Thursday, February 27, 2014

Filling the Dance Cards

The proper formalities have been exchanged and the raining Slug Queen will give the benediction at our Jell-O Art Show. We do this all by Facebook now instead of sending our well-dressed pages and squires and jesters, in those carriages we had to give up for lack of sufficient horsefeed. This was our recent epistolary fast-fiction (it does not seem that epistolary is commonly used as a noun, though it should be):

Esteemed Colleague,
Please consider this your official invitation to appear at the ever-loveable Jell-O Art Show on March 29, 2014. If, at around 7:00 pm, you could favor the gathered crowds and the art with your benediction, we would so appreciate it.

Thanking you in advance for the great honor of your company, I remain,
Queen McWho
Queen of Jell-O Art

Your radiance.
I will be there in all my finery.

The Right Royal Gastropod,
Siren of Science,
Truly Mad Genius,
Queen Professor Doctor Mildred Slugwak Dresselhaus

I do like being recognized as radiant. The Truly Mad Genius Queen Professor Doctor Mildred Slugwak Dresselhaus will be very busy this month (she always seems to be concocting something spicy) as she is holding her Gala on March 15. Find it here on Facebook. There will be a pie contest! They will be auctioned off, so some might presumably be eaten. Of course this is a benefit and not just a ploy for her to buy more lime green accessories, so be generous with your support. By the way, you can always bring pie to the Tacky Food Buffet, and it is not required to include Jell-O as an ingredient (in fact, feel free to use actual food in your pie.)

And because I can, I will also plug the Babes With Axes Reunion concert which will be at the WOW Hall next weekend, March 8, and it will be another one of those once-in-a-lifetime chances as so many events are these days. Not many choices there, go or miss it. I made the t-shirts, so buy one while you are at it.

Save a few bucks for the Jell-O Show shirt, too, which will only be available at the Jell-O Show. It will be a cute one. I will give you an important insider hint about the show we are writing: this will be Jell-O Celebrity Jeopardy. Don't try to guess. You may know we have included portrayals of such important figures as Paula Deen and Sarah Palin in the past, so we could include anyone by the time we are finished.

5:44pm Feb 25

Saturday, February 22, 2014

Behind the Scenes

This will be my second year working on the show behind the Jell-O Art Show, and it has me excited. It jiggles parts of my creativity that aren't always in play. I love to write, and have a sharp sense of humor for double-entendre, puns, and satire, not that my jokes don't fall flat a good part of the time. Writing the script is a hoot. We do it in a group, with a few of us recording the ideas and putting them in sort of an order, which is refined every time we meet. At this point in the process we meet at least weekly, probably twice, and we do email exchanges as well. It's terrifically entertaining.

> [Your tasks]
1. In the blog post, rewrite everything from "Your radiance." down to "in your pie.)", swapping "finery" for "regalia".
2. According to the blog post, where and on what date will the Babes With Axes Reunion concert take place?

> [Information provided]
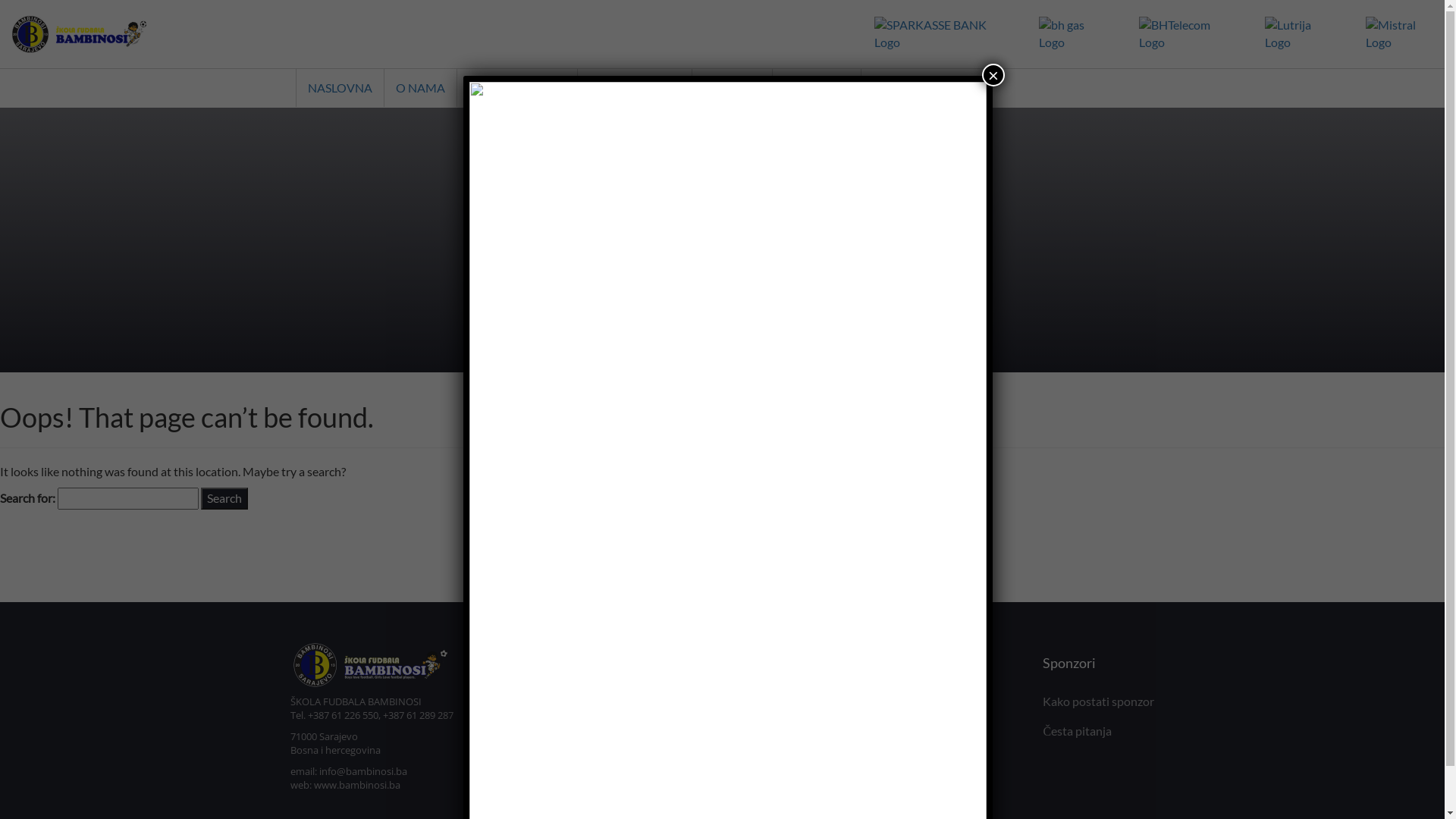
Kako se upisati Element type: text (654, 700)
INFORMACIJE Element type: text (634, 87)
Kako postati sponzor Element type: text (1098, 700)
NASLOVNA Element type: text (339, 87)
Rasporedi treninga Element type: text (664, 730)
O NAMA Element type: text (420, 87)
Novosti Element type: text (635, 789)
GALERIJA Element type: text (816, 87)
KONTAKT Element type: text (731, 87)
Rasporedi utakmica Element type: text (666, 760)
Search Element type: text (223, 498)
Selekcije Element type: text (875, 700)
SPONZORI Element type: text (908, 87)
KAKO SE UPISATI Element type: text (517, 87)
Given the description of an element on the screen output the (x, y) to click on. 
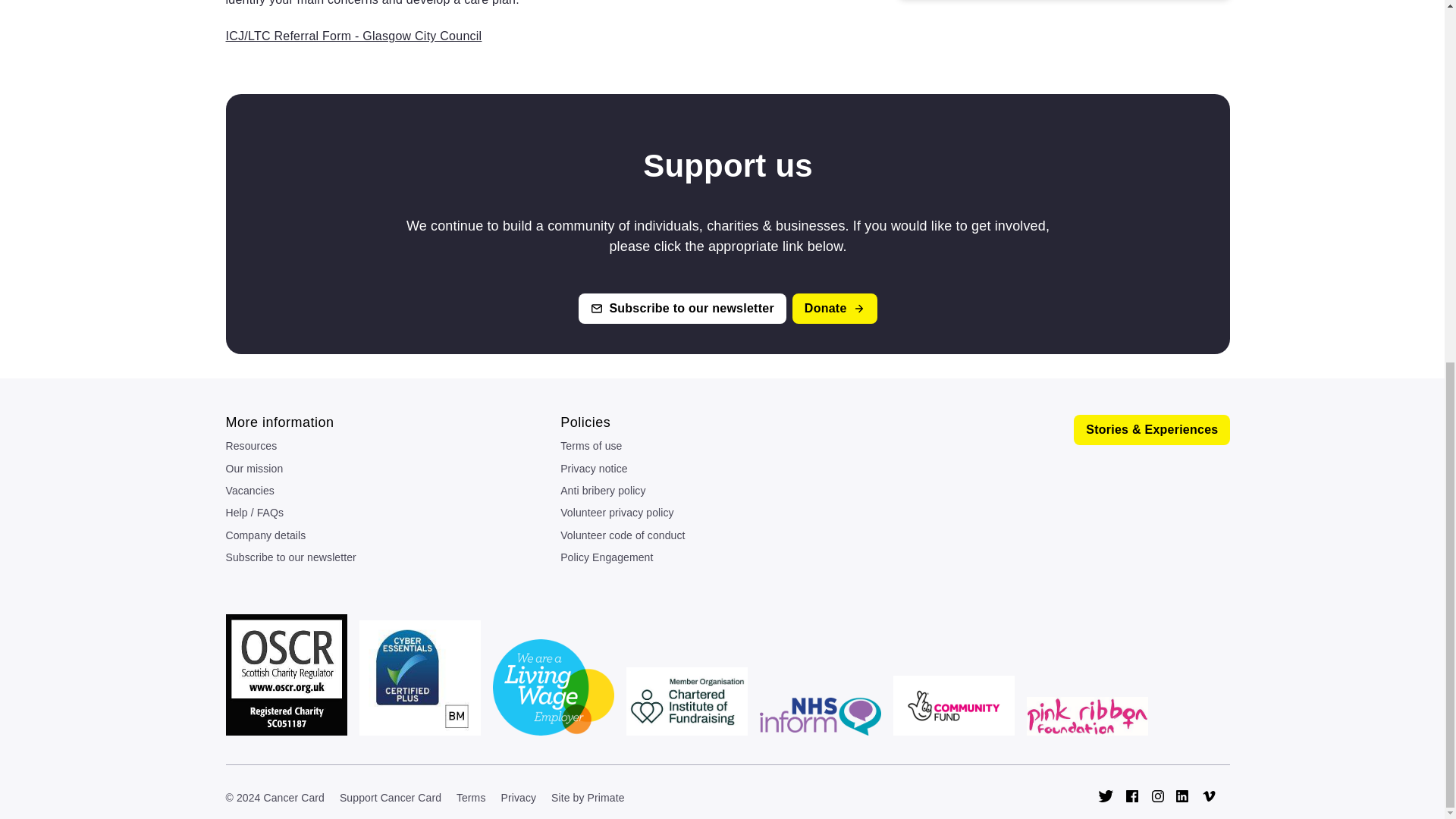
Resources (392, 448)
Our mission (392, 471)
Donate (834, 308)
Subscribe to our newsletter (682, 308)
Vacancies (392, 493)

--

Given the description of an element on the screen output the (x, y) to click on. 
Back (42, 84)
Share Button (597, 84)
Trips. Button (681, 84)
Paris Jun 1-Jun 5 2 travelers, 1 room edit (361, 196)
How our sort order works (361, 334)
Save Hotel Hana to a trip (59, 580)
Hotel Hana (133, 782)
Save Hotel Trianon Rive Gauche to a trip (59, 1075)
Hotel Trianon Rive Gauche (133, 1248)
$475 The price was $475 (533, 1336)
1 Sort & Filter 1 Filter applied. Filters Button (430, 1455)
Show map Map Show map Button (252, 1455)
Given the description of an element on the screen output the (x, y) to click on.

> [Results in order]
1.
Your radiance.
I will be there in all my regalia.

The Right Royal Gastropod,
Siren of Science,
Truly Mad Genius,
Queen Professor Doctor Mildred Slugwak Dresselhaus

I do like being recognized as radiant. The Truly Mad Genius Queen Professor Doctor Mildred Slugwak Dresselhaus will be very busy this month (she always seems to be concocting something spicy) as she is holding her Gala on March 15. Find it here on Facebook. There will be a pie contest! They will be auctioned off, so some might presumably be eaten. Of course this is a benefit and not just a ploy for her to buy more lime green accessories, so be generous with your support. By the way, you can always bring pie to the Tacky Food Buffet, and it is not required to include Jell-O as an ingredient (in fact, feel free to use actual food in your pie.)

2. At the WOW Hall, on March 8.